Evolving to learn: discovering interpretable plasticity rules for spiking networks
Jakob Jordan, Maximilian Schmidt, Walter Senn, and Mihai A. Petrovici

TL;DR
This paper introduces an automated evolutionary method to discover interpretable synaptic plasticity rules for spiking neural networks, enhancing understanding of biological learning and improving artificial system adaptability.
Contribution
It presents a novel symbolic evolution approach to find biophysically plausible, interpretable plasticity rules tailored to specific tasks, bridging biological plausibility and machine learning.
Findings
Discovered new reward-based learning mechanisms.

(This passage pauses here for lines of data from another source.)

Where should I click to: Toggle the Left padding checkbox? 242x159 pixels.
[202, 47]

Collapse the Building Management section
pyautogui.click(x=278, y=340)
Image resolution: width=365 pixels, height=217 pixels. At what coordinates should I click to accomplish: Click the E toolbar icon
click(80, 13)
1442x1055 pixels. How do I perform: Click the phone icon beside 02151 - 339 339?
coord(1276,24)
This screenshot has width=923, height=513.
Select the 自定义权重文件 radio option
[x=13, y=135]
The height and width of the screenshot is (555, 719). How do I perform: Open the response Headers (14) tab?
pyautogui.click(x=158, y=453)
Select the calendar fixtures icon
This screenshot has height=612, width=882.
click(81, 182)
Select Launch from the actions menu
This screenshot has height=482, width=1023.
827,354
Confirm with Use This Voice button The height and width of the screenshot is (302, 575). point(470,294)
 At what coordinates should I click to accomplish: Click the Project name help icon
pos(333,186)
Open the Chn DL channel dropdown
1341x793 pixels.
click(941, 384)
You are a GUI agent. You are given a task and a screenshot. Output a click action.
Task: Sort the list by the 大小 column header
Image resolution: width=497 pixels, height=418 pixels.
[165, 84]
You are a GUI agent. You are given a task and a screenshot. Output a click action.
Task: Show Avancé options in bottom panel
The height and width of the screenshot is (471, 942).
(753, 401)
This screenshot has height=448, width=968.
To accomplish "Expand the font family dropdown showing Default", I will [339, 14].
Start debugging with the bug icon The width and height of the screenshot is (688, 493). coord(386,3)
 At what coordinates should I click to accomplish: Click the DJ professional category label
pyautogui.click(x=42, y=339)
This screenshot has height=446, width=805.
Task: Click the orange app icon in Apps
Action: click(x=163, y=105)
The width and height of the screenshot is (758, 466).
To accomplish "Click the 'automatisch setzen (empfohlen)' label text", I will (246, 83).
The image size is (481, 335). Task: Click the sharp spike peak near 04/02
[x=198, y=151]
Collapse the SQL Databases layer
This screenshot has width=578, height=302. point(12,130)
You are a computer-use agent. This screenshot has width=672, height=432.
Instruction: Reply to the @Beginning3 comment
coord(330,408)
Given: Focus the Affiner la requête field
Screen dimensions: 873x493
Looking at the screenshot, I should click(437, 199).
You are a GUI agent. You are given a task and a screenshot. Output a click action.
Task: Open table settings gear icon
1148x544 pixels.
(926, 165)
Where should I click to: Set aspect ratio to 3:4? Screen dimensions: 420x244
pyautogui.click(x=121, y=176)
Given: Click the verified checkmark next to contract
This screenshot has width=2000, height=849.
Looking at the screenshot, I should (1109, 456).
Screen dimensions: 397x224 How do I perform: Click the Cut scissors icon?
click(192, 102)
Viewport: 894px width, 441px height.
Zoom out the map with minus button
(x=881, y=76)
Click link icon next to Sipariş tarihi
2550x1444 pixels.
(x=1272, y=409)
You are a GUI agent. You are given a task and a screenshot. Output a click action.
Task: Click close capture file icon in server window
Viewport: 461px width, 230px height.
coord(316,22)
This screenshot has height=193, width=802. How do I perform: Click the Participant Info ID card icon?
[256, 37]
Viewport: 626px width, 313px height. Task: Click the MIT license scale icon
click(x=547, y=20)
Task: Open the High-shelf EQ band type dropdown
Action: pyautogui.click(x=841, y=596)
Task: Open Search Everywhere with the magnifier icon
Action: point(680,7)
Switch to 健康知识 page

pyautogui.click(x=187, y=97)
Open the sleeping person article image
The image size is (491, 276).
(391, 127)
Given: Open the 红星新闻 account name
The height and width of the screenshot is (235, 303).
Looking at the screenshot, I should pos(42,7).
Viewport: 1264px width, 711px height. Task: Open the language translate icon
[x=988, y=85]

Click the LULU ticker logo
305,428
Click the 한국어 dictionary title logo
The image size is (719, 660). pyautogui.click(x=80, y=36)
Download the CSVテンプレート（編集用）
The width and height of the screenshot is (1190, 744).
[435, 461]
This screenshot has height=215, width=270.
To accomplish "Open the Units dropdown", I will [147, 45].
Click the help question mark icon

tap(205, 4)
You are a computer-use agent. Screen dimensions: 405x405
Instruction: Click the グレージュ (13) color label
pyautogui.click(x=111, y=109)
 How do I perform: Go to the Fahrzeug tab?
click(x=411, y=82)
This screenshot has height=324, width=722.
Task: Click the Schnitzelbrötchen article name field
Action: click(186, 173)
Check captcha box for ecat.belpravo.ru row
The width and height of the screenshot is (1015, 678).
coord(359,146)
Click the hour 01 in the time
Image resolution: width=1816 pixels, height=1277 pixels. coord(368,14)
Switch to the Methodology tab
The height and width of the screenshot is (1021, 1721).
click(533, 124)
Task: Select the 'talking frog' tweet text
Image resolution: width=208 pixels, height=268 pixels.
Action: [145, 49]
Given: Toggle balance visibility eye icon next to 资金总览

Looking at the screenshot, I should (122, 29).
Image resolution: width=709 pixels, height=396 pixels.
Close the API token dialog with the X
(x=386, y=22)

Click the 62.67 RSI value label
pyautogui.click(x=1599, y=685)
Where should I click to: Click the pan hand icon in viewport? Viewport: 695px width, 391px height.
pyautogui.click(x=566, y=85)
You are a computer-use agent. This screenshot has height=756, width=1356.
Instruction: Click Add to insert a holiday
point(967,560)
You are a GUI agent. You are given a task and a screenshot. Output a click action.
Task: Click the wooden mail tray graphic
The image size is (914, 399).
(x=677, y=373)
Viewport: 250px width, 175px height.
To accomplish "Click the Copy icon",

Recovered gradient-descent-like learning rules.
Identified functionally equivalent STDP-like rules with homeostasis.
Abstract
Continuous adaptation allows survival in an ever-changing world. Adjustments in the synaptic coupling strength between neurons are essential for this capability, setting us apart from simpler, hard-wired organisms. How these changes can be mathematically described at the phenomenological level, as so called "plasticity rules", is essential both for understanding biological information processing and for developing cognitively performant artificial systems. We suggest an automated approach for discovering biophysically plausible plasticity rules based on the definition of task families, associated performance measures and biophysical constraints. By evolving compact symbolic expressions we ensure the discovered plasticity rules are amenable to intuitive understanding, fundamental for successful communication and human-guided generalization. We successfully apply our approach to typical…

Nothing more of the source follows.